Adventure Photographer Andrew Miller spent over a month in the Himalaya last year with Teton Gravity Research for their upcoming film HIGHER. He compiled a visual journey of their expedition and we're proud to share it.
Immediately arriving in Kathmandu, its full on sensory overload. From the hustle and bustle of the street's outdoor markets to the vibrant temples there is so much to soak in and capture. Half of the HIGHER/TGR production crew arrived a few days early to explore all the nooks and crannies to best capture the feel and look of this unique city.
Jeremy Jones and Luca Pandolfi explore one of the most sacred grounds among Buddhism, the Swayambhunath temple, high above the Katmandu valley. (According to Swayambhu Purana, the entire valley was once filled with an enormous lake, out of which grew a lotus. The valley came to be known as Swayambhu, meaning "Self-Created". The name comes from an eternal self-existent flame over which a sūpa was later built.)
As much as there is to see in the city the call of the Himalaya is strong and it quickly becomes time to head into the mountains. A 40 min flight through the foothills lands you on the sketchiest hillside airport in the world; Lukla. The small town is were the journey on foot began.
Jeremy and Luca crossing into the beyul Khumbu – a sacred hidden valley of the Sherpa people. The lower valleys were overgrowing with thick green foliage with waterfalls around every corner of the trail. It was hard to believe we would soon be high up on a frozen glacier.
About three days into the trek we reached the town of Namche, considered to be “The gateway to the Himalaya". Just 20 minutes out of town you get your first view of Mt Everest, Lhotse and Ama Dablam. The whole crew was buzzing and it finally felt like we were really here in the heart of the Himayala.
Basecamp -16,500 ft. This was our home for the next three weeks. We all had individual tents, a shower, bathroom, media tent, and kitchen and dining tent. Lets just say the Nepalese outfitters have their camping scene dialed. This was our first clear evening after a week at camp. The vibrant sky was a warm welcome after spending a week hunkered down in rain, fog and snow.
After settling into our new home we still had yet to see the spine wall we came halfway across the world for. The next week was spent exploring our surroundings while realizing we had a 3 plus mile loose boulder field between basecamp and the start of the glacier. This sparked a need for a establishing a high camp to be closer to our objective.
_high camp at 17,700ft nestled below the one of the most amazing spine walls I had ever seen. This whole scene was quite surreal for me since just a couple weeks before I had seen a similar view from a photo Jeremy had texted to me asking if I wanted to be apart of this expedition. In the days leading up to leaving for this adventure I can’t tell you how many times I stared at that image on my phone wondering what it would be like to see it in person.

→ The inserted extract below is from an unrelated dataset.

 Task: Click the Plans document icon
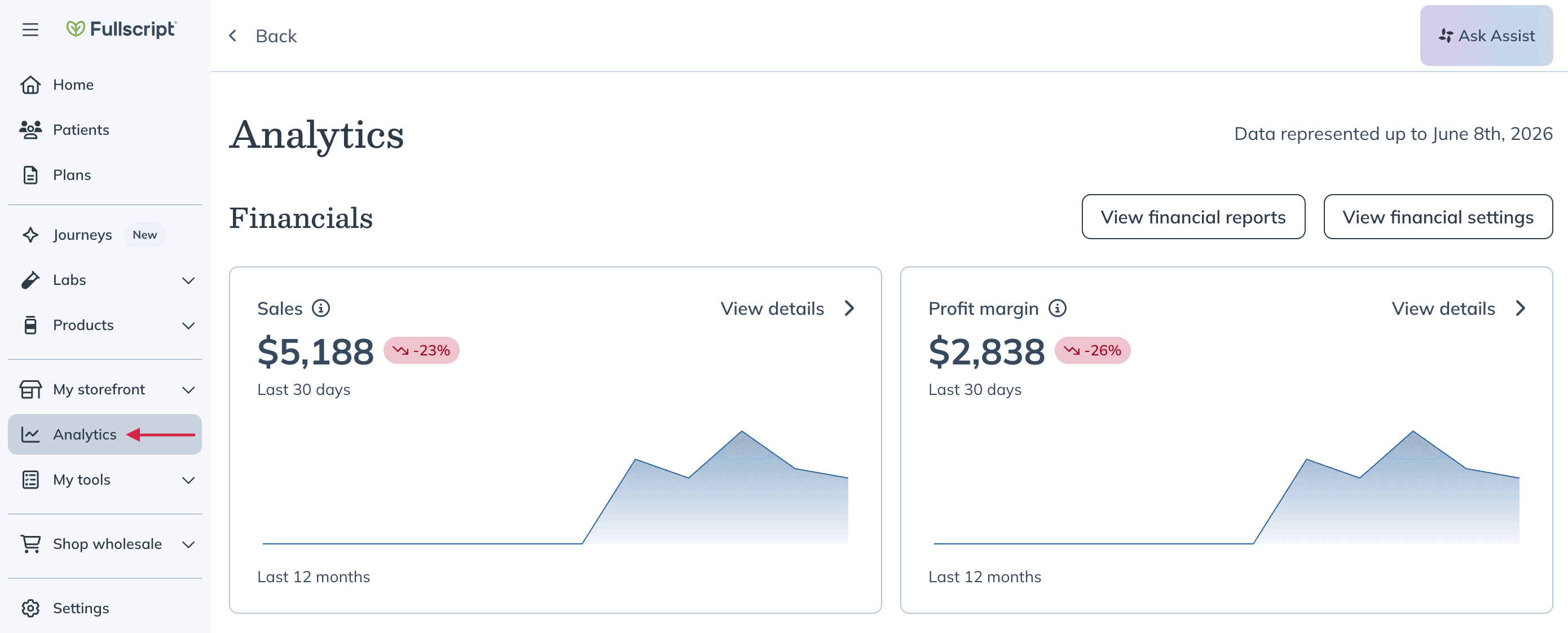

High camp was so breathtaking, we all just wanted to stay up there the whole time. Because of the weather and our bodies still adjusting to the elevation we usually spent two to three day stints at high camp. It took quite awhile to unlock the glacier puzzle, we had to figure out the best angles to shoot from and how Jeremy and Luca were going to tackle this monster spine wall. This trip was planned to catch the tail end of the monsoon season in hope for a storm exactly like this. 30-plus days into the trip Luca Pandolfi strapped into his snowboard for the 2nd time to sample some very rare Himalaya powder at 20,000ft.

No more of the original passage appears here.